Task brief » Each line below with the string "will" should be copied.

+ + + + +

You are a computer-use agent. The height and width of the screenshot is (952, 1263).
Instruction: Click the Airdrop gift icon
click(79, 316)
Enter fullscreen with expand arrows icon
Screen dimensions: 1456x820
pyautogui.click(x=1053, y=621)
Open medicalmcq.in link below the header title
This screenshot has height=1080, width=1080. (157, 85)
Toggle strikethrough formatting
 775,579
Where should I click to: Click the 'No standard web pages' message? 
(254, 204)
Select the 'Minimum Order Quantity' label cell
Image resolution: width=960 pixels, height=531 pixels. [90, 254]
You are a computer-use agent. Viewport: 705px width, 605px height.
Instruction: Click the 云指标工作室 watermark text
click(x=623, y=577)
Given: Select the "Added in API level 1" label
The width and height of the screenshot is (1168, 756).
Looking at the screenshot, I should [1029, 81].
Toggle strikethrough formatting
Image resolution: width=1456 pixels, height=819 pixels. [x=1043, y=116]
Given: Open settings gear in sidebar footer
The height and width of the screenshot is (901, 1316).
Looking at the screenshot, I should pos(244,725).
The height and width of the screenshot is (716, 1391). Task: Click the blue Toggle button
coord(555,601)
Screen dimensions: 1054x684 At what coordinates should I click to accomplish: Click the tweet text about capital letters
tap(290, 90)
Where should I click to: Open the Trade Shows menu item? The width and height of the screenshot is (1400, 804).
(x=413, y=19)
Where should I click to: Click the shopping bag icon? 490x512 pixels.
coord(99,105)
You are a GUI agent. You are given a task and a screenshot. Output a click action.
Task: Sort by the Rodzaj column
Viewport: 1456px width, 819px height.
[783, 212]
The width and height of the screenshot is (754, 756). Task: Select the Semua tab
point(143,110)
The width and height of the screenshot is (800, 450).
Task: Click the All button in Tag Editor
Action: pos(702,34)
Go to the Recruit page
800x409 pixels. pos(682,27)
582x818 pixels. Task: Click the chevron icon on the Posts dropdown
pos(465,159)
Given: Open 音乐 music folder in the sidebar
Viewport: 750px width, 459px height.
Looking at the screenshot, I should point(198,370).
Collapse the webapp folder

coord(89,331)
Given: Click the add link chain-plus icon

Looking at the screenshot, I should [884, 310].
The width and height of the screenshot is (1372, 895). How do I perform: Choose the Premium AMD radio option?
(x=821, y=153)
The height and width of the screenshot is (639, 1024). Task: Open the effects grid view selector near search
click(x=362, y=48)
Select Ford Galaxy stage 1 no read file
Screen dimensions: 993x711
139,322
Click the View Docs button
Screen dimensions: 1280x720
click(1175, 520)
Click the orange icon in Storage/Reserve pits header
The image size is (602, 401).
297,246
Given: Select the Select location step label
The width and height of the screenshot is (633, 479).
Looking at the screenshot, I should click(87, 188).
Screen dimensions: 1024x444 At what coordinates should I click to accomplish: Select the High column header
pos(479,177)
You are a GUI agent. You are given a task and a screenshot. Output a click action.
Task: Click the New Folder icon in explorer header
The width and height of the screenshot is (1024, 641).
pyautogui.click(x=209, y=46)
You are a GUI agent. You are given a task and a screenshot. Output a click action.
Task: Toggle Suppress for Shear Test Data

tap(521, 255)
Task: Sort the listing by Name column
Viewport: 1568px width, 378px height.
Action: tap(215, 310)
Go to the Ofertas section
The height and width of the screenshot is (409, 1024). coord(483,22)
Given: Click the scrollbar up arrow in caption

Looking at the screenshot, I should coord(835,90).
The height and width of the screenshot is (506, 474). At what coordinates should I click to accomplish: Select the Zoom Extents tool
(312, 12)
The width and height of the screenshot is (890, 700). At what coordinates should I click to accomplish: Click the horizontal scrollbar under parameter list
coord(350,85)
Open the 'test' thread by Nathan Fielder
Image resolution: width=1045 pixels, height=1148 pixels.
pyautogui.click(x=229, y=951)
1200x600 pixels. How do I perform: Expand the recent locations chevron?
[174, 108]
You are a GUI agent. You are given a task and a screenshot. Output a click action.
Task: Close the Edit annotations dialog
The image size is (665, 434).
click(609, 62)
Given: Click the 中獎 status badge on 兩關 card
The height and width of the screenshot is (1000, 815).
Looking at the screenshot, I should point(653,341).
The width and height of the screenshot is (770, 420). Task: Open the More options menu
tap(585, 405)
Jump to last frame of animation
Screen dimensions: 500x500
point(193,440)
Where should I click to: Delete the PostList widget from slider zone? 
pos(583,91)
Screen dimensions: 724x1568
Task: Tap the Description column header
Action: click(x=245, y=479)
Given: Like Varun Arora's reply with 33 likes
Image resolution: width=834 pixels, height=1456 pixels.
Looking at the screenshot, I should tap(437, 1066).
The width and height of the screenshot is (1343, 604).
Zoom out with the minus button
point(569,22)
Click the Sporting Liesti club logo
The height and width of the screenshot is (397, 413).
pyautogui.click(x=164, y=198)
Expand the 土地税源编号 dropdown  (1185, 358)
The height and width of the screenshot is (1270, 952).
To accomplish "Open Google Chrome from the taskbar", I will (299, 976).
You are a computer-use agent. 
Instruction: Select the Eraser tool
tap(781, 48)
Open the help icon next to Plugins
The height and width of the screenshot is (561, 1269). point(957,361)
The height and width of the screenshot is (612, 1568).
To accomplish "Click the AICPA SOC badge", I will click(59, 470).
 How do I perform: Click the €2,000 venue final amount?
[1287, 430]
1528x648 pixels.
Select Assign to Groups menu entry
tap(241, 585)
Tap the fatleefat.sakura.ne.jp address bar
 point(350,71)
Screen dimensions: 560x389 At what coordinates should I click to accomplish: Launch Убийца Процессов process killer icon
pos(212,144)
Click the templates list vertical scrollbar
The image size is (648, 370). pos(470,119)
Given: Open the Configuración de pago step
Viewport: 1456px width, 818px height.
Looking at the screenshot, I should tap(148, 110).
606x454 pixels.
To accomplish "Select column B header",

+ + + + +

Task result »
To accomplish "Open Google Chrome from the taskbar", I will (299, 976).
To accomplish "Click the AICPA SOC badge", I will click(59, 470).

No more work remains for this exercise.